[Start of Attachment]

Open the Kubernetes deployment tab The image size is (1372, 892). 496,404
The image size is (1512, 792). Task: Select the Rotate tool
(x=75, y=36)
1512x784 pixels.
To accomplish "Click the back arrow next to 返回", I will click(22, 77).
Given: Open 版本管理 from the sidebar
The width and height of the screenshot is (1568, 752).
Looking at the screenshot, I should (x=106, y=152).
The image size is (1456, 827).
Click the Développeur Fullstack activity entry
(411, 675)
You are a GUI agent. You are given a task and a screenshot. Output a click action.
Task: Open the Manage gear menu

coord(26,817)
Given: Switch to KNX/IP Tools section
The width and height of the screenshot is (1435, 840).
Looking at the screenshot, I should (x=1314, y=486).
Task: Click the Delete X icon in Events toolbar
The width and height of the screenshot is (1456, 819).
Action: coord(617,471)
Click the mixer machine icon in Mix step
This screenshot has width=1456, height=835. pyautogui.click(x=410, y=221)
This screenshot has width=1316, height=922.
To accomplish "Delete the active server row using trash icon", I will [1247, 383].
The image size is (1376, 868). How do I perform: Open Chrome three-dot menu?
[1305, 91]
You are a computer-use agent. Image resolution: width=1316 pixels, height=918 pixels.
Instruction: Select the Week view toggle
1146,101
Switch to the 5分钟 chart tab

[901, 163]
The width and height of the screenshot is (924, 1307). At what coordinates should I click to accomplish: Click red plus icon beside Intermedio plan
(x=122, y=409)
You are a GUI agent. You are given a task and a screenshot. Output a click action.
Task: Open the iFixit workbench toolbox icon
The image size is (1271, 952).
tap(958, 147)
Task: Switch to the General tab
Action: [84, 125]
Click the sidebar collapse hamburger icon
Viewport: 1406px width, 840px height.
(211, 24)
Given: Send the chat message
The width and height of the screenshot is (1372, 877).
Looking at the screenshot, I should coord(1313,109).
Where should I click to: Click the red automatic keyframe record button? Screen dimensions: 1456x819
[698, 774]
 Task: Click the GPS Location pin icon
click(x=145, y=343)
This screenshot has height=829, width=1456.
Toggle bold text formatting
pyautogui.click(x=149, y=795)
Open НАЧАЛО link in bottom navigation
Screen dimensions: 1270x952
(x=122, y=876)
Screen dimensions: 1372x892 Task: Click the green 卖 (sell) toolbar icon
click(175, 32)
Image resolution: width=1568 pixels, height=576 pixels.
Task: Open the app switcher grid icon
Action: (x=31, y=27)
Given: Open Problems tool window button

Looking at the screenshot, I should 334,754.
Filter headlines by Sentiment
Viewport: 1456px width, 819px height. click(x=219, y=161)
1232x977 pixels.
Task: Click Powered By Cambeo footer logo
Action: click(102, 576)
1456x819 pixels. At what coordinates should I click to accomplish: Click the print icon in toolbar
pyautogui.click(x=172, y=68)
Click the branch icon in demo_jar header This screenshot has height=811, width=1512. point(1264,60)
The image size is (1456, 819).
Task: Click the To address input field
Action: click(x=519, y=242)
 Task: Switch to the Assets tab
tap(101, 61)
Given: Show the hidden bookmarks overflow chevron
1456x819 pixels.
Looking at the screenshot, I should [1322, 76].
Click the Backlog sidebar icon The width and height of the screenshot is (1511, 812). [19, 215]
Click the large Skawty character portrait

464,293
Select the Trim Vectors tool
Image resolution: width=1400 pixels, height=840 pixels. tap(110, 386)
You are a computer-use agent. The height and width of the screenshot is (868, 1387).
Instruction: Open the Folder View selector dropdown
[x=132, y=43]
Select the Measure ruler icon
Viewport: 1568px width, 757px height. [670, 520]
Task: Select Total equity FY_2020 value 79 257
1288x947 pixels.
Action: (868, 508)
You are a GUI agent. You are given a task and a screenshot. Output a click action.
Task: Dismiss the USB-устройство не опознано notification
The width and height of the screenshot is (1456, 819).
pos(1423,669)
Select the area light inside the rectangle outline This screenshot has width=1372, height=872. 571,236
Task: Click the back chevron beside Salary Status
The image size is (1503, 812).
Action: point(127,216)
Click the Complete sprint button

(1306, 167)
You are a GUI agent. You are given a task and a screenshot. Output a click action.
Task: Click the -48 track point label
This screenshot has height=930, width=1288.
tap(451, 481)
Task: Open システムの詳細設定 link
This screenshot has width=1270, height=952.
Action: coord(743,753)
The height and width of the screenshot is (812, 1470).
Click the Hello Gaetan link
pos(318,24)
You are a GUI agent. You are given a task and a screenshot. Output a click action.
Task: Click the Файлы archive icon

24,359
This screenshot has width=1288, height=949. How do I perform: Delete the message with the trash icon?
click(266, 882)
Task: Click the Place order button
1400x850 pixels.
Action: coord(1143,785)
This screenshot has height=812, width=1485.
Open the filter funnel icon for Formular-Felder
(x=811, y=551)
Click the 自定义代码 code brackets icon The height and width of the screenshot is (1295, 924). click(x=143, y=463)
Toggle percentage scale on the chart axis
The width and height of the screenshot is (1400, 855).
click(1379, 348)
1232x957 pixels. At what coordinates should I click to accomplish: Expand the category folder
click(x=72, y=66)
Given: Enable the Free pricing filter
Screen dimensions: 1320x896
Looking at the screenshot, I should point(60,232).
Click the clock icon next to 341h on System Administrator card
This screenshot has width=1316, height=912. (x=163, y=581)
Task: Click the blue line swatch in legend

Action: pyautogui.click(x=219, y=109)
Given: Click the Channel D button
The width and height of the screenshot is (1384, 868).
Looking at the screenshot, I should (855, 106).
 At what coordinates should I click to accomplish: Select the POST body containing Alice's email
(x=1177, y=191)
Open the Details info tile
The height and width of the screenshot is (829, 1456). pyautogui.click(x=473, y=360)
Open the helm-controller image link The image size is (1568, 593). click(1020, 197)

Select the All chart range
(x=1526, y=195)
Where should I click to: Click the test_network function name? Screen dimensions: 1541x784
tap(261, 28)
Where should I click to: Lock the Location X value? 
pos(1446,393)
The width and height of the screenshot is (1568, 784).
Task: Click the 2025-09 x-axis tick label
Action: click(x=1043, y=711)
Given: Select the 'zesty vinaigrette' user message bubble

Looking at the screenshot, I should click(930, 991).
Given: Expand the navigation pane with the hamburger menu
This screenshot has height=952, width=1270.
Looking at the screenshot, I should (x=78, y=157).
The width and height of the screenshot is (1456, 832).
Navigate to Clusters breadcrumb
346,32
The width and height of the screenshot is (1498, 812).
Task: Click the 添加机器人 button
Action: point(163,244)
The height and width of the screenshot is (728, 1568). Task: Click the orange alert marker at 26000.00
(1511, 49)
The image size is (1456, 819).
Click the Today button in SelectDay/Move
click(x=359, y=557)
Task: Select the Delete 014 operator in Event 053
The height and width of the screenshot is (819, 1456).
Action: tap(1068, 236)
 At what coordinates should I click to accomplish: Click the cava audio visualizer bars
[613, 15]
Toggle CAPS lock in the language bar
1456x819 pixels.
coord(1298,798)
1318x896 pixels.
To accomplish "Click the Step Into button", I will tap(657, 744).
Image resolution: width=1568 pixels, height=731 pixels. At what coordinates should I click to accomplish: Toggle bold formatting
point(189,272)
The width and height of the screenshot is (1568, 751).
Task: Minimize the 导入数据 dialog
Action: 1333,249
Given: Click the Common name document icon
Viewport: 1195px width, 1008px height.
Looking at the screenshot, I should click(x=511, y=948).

[End of Attachment]

Task prompt:
Using only the entries above, output the line with "The width and height of the screenshot is (1400, 855).", the line with "Given: Enable the Free pricing filter", and all lines between them, exactly as they stand.

Result of the task:
The width and height of the screenshot is (1400, 855).
click(1379, 348)
1232x957 pixels. At what coordinates should I click to accomplish: Expand the category folder
click(x=72, y=66)
Given: Enable the Free pricing filter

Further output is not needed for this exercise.